ACTIVITY:
Pick up the corporate acquisition notice below after its last sentence and write the text that follows.

PAGE EXCERPT:
· · ·

As indicated above, completion of the Acquisition is subject to a number of conditions, including but not limited to TSX Venture acceptance and approval. The Acquisition cannot close until the required approvals are obtained. There can be no assurance that the Acquisition will be completed as proposed or at all.

Investors are cautioned that, except as disclosed in the Information Circular of the Corporation to be prepared in connection with the Acquisition, any information released or received with respect to the Acquisition may not be accurate or complete and should not be relied upon. Trading in the securities of the Corporation should be considered highly speculative.

Reader advisory:

The term "BOE" may be misleading, particularly if used in isolation. In accordance with NI 51-101, a BOE conversion ratio for natural gas of 6 mscf: 1 bbl has been used which is based on an energy equivalency conversion method primarily applicable at the burner tip and does not represent a value equivalency at the wellhead.

· · ·

INFORMATION PROVIDED:
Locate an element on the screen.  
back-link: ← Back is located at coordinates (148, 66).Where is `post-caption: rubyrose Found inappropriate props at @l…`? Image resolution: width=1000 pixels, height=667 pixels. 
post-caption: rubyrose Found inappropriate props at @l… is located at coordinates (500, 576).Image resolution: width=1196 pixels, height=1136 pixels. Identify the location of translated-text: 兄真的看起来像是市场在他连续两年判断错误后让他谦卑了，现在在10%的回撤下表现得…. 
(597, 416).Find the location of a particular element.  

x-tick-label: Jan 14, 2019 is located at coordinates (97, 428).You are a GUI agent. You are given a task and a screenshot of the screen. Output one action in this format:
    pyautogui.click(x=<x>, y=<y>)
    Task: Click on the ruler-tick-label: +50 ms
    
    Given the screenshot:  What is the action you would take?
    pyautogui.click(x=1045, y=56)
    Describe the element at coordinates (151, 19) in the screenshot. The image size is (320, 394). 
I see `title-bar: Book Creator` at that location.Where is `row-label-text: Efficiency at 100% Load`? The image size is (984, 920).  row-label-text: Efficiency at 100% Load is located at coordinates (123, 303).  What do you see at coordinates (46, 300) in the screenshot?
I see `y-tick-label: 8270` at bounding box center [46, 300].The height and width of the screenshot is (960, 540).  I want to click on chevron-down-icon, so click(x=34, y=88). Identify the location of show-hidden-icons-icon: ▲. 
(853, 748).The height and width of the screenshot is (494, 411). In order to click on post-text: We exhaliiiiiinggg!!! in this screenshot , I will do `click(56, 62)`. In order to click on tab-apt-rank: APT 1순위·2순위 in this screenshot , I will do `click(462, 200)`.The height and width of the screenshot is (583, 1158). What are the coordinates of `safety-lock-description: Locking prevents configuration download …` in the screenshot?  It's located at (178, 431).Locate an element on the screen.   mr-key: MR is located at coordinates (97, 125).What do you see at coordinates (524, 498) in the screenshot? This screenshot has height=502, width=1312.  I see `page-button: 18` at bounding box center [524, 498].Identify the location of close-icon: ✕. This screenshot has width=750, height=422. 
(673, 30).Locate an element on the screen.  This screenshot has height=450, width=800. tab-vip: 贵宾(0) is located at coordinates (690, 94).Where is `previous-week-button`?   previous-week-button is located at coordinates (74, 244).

· · ·

EXPECTED OUTPUT:
Investors are cautioned that the preceding statements of the companies may include certain estimates, assumptions and other forward-looking information. The actual future performance, developments and/or results of the companies may differ materially from any or all of the forward-looking statements, which include current expectations, estimates and projections, in all or part attributable to general economic conditions and other risks, uncertainties and circumstances partly or totally outside the control of the companies, including natural gas/oil prices, reserve estimates, drilling risks, future production of gas and oil, rates of inflation, changes in future costs and expenses related to the activities involving the exploration, development and production of gas and oil hedging, financing availability and other risks related to financial activities.

The securities of Border being offered have not been, nor will be, registered under the United States Securities Act of 1933, as amended, and may not be offered or sold within the United States or to, or for the account or benefit of, U.S. persons absent U.S. registration or an applicable exemption from U.S. registration requirements. This release does not constitute an offer for sale of securities in the United States.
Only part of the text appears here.